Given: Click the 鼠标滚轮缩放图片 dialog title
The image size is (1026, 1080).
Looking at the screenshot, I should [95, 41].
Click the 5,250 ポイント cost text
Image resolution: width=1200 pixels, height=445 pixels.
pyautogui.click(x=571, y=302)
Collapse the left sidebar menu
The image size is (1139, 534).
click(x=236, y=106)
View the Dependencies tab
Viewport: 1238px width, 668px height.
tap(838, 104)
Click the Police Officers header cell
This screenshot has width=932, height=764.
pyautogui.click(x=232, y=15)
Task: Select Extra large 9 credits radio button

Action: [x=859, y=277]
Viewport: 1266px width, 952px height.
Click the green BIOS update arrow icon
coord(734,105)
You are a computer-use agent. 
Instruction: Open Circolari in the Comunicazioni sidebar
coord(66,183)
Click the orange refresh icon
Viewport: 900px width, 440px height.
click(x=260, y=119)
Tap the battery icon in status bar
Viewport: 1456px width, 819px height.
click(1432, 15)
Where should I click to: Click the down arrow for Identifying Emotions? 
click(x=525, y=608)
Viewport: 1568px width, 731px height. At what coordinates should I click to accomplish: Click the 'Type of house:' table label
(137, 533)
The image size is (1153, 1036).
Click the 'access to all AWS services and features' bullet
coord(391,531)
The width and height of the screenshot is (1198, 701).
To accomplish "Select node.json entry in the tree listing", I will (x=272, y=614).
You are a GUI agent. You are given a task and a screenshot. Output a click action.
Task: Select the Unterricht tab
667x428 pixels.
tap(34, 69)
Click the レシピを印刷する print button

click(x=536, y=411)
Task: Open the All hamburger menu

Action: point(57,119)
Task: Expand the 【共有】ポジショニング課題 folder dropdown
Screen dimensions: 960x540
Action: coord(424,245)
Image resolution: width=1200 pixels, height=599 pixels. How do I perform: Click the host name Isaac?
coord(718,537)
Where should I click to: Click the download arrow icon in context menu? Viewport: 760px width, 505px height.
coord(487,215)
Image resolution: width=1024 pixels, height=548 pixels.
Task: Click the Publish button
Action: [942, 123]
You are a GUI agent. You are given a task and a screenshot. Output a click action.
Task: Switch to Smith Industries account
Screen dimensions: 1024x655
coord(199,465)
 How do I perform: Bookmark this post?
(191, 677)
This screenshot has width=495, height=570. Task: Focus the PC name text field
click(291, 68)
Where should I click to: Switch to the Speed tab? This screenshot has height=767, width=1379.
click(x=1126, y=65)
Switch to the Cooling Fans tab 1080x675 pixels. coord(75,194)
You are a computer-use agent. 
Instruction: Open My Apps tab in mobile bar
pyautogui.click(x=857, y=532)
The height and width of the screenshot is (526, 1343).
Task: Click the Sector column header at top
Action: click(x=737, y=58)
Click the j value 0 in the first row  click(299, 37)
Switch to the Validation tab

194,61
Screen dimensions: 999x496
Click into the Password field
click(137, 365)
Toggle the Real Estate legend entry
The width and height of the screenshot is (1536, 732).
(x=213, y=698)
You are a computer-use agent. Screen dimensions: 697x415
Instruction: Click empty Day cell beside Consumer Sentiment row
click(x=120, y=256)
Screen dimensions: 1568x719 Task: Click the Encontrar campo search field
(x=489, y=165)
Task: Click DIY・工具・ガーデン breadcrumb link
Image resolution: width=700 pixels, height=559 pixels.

EXERCISE INSTRUCTIONS - Go to the line containing "Screen dimensions: 999x496" in the listing. Print it and every line through the last one, exactly and with nothing more.

RESPONSE -
Screen dimensions: 999x496
Click into the Password field
click(137, 365)
Toggle the Real Estate legend entry
The width and height of the screenshot is (1536, 732).
(x=213, y=698)
You are a computer-use agent. Screen dimensions: 697x415
Instruction: Click empty Day cell beside Consumer Sentiment row
click(x=120, y=256)
Screen dimensions: 1568x719 Task: Click the Encontrar campo search field
(x=489, y=165)
Task: Click DIY・工具・ガーデン breadcrumb link
Image resolution: width=700 pixels, height=559 pixels.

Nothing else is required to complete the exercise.